§ **Exercise brief**: Continue the article on ethnic fear in Kenyan politics and the Mt Kenya communities, picking up right after its last sentence.

§ **Selected extract**:
--- --- ---
National Assembly Speaker Justin Muturi coronated by Kikuyu Council of Elders at Mukurwe Wa Nyagatha at Gakuyu Village in Kiharu, Murang'a County. [Kibata Kihu, Standard]

Prof Daniel Branch of Warwick University recalls the anxiety that informed party politics in Kenya on the eve of independence.

He states, in ‘Kenya: Between Hope and Despair, 1963 – 2011’ that the Ronald Ngala-led Kadu party was a defensive entity. Echoing David Anderson, Branch remembers the ethnic doubts that ruled the country on the road to freedom.   

The Kanu kingpins Jomo Kenyatta, Oginga Odinga and Tom Mboya wanted a unitarian state. Kadu leaders feared for their ethnic communities. They were wary of domination by the big tribes. Hence, said Anderson, Kadu was formed in 1960 as a party “defensive in character, born out of fear.”   

Sixty-one years later, Kadu is dead and buried. But the fear lives on. The hullabaloo about a spokesman for Mt Kenya manifests the fear. Scholarly narratives on Bantu migrations into the mountain region talk of five related communities that came from the Congo forests in the second millennium, up to about 1500 CE. They are documented as the Kikuyu, Meru, Embu, Chuka and Mbere.    

The Chuka are today rarely foregrounded as a distinct community. They are, instead, subsumed into the Meru. Early classifications by linguists like Joseph Greenberg and Malcom Guthrie, see dialectal distinctions (and even mutual intelligibility issues) among other “Meruic” peoples like the Mwimbi, Imenti, Tigania and Igembe.

The Tharaka have their own story. As indigenes, they all know better. And perhaps it does not matter. For they seem to have found coherence. The same coherence has been assumed to envelope the entire mountain region.

In Emanyulia in Kakamega, we don’t know how to tell apart the Meru and Embu from the Kikuyu. Kenya’s ethnic political behaviour has, moreover, clustered the Mountain communities in typecast choices and conduct.
--- --- ---
§ **The data**:
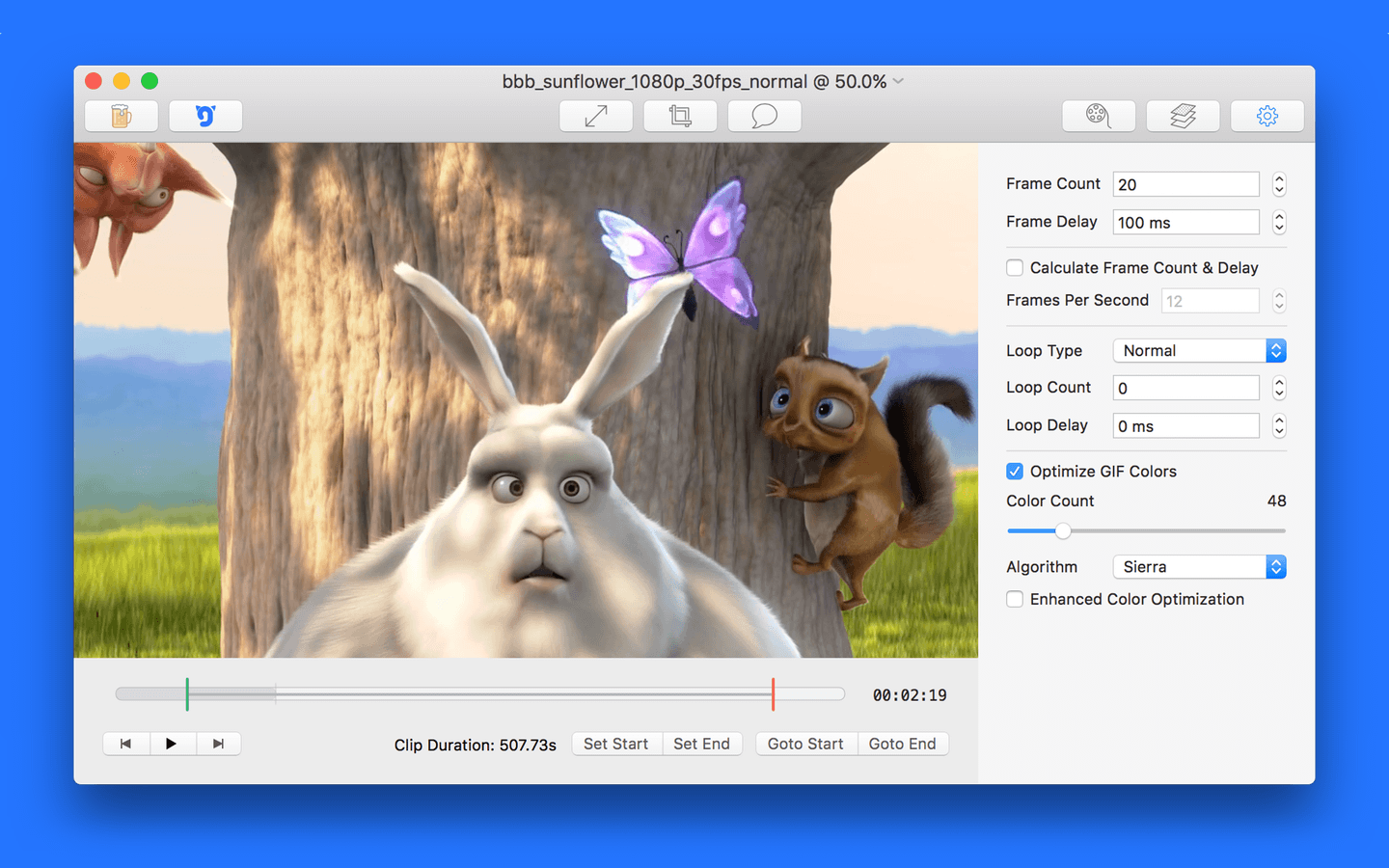
Task: Open the resize tool with diagonal arrow
Action: click(596, 117)
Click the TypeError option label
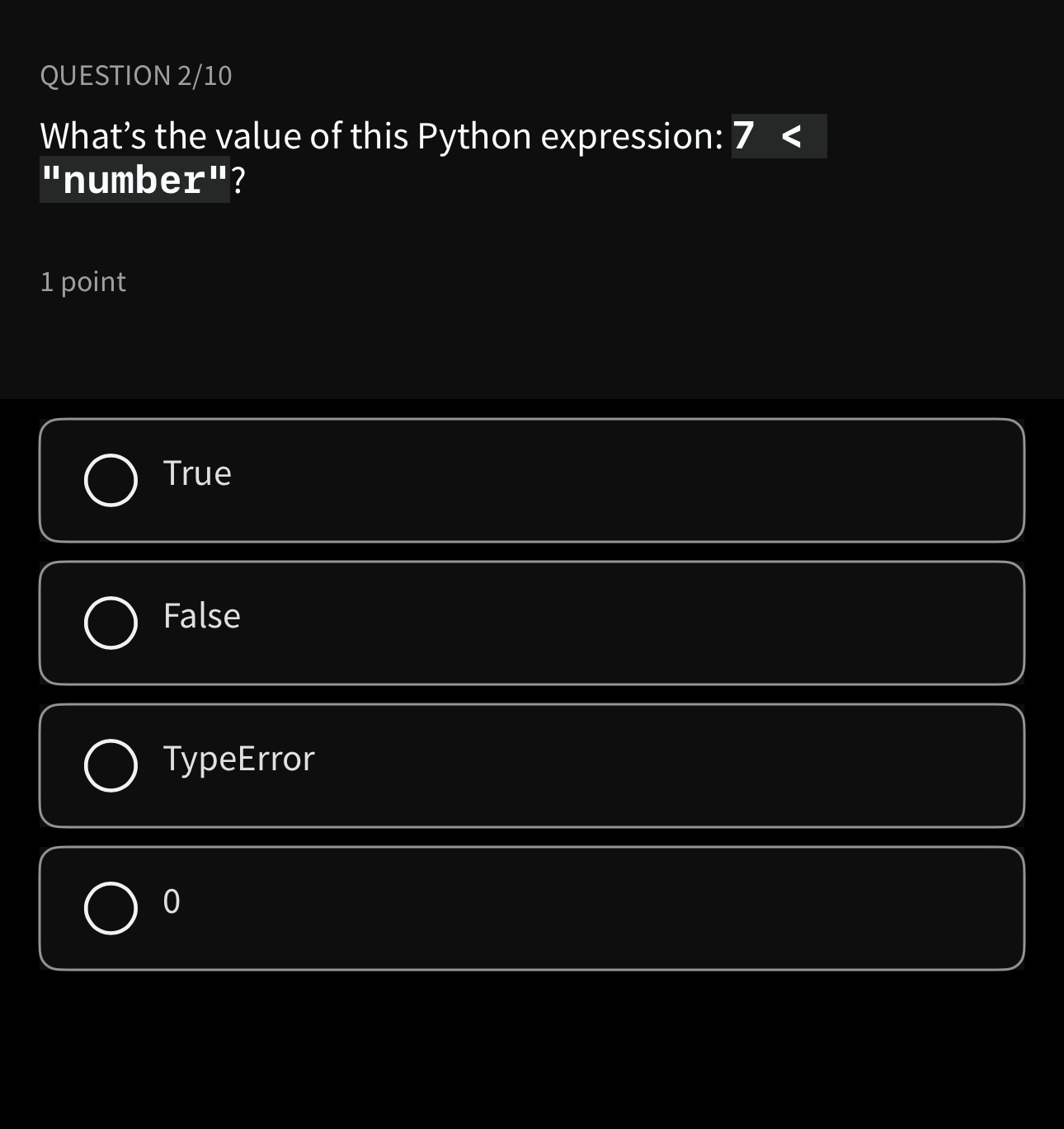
--- --- ---
§ **Solved exercise**:
National Assembly Speaker Justin Muturi’s touchy attempt to become the mountain’s spokesperson, however, shows just how fragile the coherence is. The west of the mountain is rattled, all the way into its diaspora elsewhere in Kenya.

It is difficult to tell whether the emerging political rift will heal or not. It is about negative ethnicity and nuanced identities, however. The farther away you move from related clusters of people, the greater the ethnic suspicions and fears.       

The converse of the suspicions and fears is the desire to dominate. Even before independence, Kenyans looked at each other in utilitarian terms. We have seen each other as horses to ride on.

Hence, when speaker Muturi attempts to become the horse rider for a change, he runs into trouble. For, how does the beast of burden ask for changed roles? That is what the hullabaloo in the mountain is about.      

There is another dimension to the problem, though. How does the Speaker of the National Assembly become the spokesperson of a cluster of tribes? Where does he leave the rest of Kenya? What did he commit himself to in the jungle, where he underwent cultural processes? How will the cultural rituals and vows influence his performance as Speaker?     

At a personal level, I grew up with the boy who became the Speaker. I am happy for him. As the poet William Wordsworth said, “My heart leaps up when I behold a rainbow in the sky.”

Few of us can boast of the boy, or girl, you used to take coffee with having gone on to become the Panther of the trees. As the poet said, “The Child is father of the Man.” I can vouchsafe for the Speaker as a man of character.       

Muturi is eminently qualified to lead Kenya from State House. I don’t know about the wisdom behind his incursions into the forest, however. He must know the merits.

That said, it would be honourable for Mt Kenya West to give him the chance to explain to other Kenyans what he was doing in the forest and why they should trust him, both in his present role and in his big future dreams. Give the horse his day in the sunshine. Let’s hear from his mouth.    

-The writer is a Doctor of Philosophy in Politics and International relations.